Records provided START
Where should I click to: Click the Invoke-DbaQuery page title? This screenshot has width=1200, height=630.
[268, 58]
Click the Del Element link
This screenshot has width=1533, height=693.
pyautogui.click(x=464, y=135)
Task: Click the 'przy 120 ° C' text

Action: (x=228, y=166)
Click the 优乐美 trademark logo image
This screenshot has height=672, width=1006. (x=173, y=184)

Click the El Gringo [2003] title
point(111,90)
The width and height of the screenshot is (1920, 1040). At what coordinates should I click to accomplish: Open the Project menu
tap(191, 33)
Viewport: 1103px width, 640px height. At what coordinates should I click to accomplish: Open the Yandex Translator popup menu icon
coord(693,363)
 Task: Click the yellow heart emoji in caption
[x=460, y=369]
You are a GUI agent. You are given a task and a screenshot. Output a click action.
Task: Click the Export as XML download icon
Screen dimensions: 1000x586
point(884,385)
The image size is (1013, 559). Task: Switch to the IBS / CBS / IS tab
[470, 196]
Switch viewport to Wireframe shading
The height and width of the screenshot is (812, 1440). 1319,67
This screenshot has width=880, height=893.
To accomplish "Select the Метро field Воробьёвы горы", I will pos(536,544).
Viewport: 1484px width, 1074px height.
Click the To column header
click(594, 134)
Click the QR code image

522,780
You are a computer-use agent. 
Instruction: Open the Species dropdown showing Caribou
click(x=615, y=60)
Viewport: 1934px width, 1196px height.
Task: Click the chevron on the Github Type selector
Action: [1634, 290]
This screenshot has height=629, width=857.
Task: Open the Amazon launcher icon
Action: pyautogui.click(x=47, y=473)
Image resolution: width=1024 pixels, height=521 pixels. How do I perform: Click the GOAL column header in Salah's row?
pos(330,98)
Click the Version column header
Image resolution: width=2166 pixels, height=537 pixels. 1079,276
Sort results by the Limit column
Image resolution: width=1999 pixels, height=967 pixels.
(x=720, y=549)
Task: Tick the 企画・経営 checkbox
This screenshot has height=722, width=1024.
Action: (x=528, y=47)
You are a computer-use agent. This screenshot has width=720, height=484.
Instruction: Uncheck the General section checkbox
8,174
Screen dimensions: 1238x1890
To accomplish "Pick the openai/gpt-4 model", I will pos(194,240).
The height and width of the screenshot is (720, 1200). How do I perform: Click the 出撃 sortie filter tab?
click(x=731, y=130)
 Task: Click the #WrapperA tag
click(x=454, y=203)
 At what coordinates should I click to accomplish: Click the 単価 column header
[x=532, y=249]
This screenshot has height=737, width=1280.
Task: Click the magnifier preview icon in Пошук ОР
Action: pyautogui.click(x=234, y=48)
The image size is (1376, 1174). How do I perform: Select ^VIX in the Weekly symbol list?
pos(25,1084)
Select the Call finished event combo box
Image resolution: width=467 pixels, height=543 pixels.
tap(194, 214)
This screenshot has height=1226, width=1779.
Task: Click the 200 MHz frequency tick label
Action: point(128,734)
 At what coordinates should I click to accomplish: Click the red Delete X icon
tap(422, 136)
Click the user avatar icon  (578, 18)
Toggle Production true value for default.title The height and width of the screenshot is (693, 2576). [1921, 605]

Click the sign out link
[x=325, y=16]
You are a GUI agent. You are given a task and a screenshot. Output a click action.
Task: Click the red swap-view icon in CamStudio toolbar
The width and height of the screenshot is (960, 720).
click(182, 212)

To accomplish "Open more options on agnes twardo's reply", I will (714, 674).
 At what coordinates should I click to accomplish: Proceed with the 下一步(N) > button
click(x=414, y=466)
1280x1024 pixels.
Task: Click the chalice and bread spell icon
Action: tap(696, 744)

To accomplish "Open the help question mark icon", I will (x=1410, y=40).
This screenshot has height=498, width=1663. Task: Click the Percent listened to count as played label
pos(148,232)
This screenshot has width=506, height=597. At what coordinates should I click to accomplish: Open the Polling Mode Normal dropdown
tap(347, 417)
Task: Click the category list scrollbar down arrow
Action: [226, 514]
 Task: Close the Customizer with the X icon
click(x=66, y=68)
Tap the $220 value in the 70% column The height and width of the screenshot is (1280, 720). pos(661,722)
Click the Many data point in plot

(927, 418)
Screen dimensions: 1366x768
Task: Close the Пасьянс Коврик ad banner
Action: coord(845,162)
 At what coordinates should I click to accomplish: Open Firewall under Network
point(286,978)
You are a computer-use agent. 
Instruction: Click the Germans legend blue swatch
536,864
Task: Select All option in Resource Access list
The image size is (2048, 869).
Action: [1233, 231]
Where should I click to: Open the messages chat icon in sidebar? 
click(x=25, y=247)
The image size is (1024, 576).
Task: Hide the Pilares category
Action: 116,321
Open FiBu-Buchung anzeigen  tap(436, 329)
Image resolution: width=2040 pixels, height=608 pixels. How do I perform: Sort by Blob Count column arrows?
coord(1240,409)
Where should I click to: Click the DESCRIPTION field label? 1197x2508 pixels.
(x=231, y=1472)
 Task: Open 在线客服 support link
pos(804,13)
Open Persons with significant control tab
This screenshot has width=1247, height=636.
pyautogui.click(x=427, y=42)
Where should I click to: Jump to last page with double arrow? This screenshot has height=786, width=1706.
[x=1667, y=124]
Records provided END
About this exercise: Find the lines above that contain "will" and report their number, without comment.

Reply: 4